NOTES TO CONSOLIDATED FINANCIAL STATEMENTS
1. Basis of Presentation
The interim consolidated financial statements of Interface Systems, Inc. have
been prepared by the Company without audit pursuant to the rules and regulations
of the Securities and Exchange Commission. Certain information and footnote
disclosures normally included in financial statements prepared in accordance
with generally accepted accounting principles have been condensed or omitted
pursuant to such rules and regulations.
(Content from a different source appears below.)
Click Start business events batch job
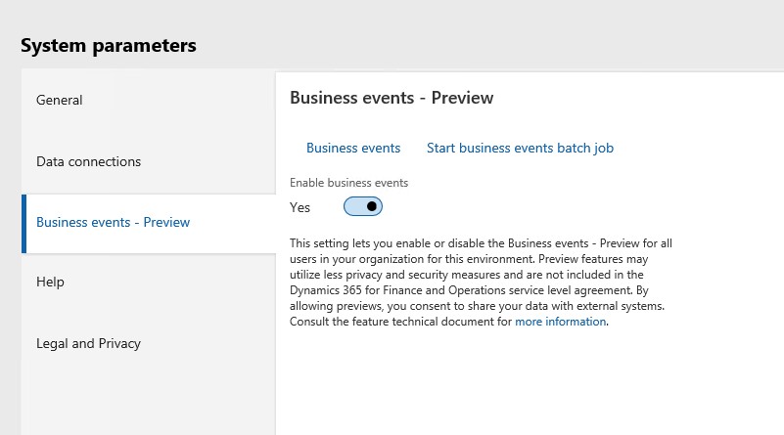 pyautogui.click(x=520, y=148)
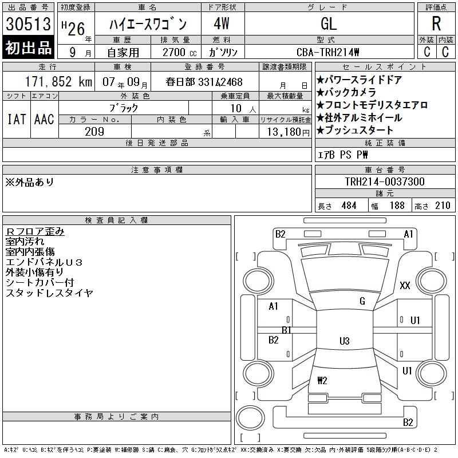Viewport: 458px width, 458px height.
Task: Click the black 初出品 badge
Action: click(x=29, y=48)
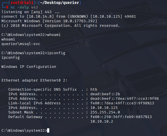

The information included in this report
should be read in conjunction with the financial statements for the year ended
September 30, 1999 and notes thereto included in the Company's Annual Report on
Form 10-K.
In the opinion of management, the accompanying interim consolidated financial
statements reflect all adjustments (consisting only of normal recurring
adjustments) necessary for a fair presentation of the Company's financial
position, results of operations and cash flows for the periods presented. The
results for the quarter ended March 31, 2000 may not be indicative of the
results to be expected for future quarters or the fiscal year ending September
30, 2000.
For comparative purposes, certain amounts reported in prior years' financial
statements have been reclassified to conform to current year presentations.
2. Line-of-Credit
In May 2000, the Company and it's bank entered into a commitment to renew the
credit facility expanding the borrowing capability from $3.5 to $5.0 million
with a maturity date of May 31, 2001. As of March 31, 2000, there were no
borrowings outstanding under its current $3.5 million facility. Advances bear
interest at the bank's prime rate (9.0% at March 31, 2000) plus 1%, are payable
on demand and are collateralized by substantially all of the Company's assets.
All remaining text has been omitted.